WHAT TO PRODUCE: Could you reproduce the article on Iran sanctions starting with "Chairman of French" and going on through "sanctions against Iran.", changing "western diplomats" to "European diplomats"?
— Start of SOURCE DOCUMENT —
Monday, July 12, 2010

Obama's sanctions will face same fate as d'Amato bill of Clinton

By: Hamdollah Emadi Heidari

Tehran, July 7, IRNA -- U.S. President Barack Obama's sanctions against Iran will face same fate as d'Amato bill signed by former president Bill Clinton.

Chairman of French Total Oil Company Christophe de Margerie advised the western diplomats not to mix citizenship affairs with those of the politics.

He made the remark in a reaction to efforts made by the West to impose new oil sanctions against Iran.

The French Total is the largest oil company producing oil products across the world after the British companies and the Royal Dutch Shell of the Netherlands.

De Margerie’s remark is made after the US Congress, in an anti-Iranian move, ratified new sanctions against the Islamic Republic of Iran, the objective of which was not only the foreign energy and financial companies trading with Iran but also endangering the direct security of the Iranian passengers during their flights.

The new sanctions are in a way that the foreign companies providing Iran with petrol or refined oil products would be punished by Washington. The western news sources had previously announced that the plan would be put into effect after the US President Barack Obama signed it.

The US sanctions against the Iranian nation is carried out while Tehran’s trilateral Declaration on Iran’s international cooperation in the area of peaceful nuclear energy is faced with the political grudge of the US and the West. Moreover, some international analysts believe that the new sanctions have paved the way for the country’s development in those fields and that the sanctions would have the same fate as that of Damato.

** Prospect of d'Amato’s bill compared to new US sanctions against Iran

At the current international status, this question is raised that due to the world financial crisis, and the need of the oil producing companies to trade with Iran, do not the unilateral sanctions of the Obama’s administration have the same fate as of the d'Amato bill turned into law by the former US president Bill Clinton? The story of the sanctions goes back to Bill Clinton administration:

On August 4, 1996, the then US president, by signing d"Amato bill, announced that it would abandon its insurance coverage for Iran’s partner companies.

Not long had been passed when several European companies gave their negative response to the sanctions practically by continuing their trade cooperation with the Islamic Republic.

The Total Company inked a 2-billion dollar accord with Iran in 1997 and then representatives of the Shell Company sat at the negotiation table with Iran for a dlrs 800-million deal.
— End of SOURCE DOCUMENT —
— Start of DATA PROVIDED —
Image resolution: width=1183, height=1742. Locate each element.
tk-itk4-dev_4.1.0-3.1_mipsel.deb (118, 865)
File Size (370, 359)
— End of DATA PROVIDED —
REPLY:
Chairman of French Total Oil Company Christophe de Margerie advised the European diplomats not to mix citizenship affairs with those of the politics.

He made the remark in a reaction to efforts made by the West to impose new oil sanctions against Iran.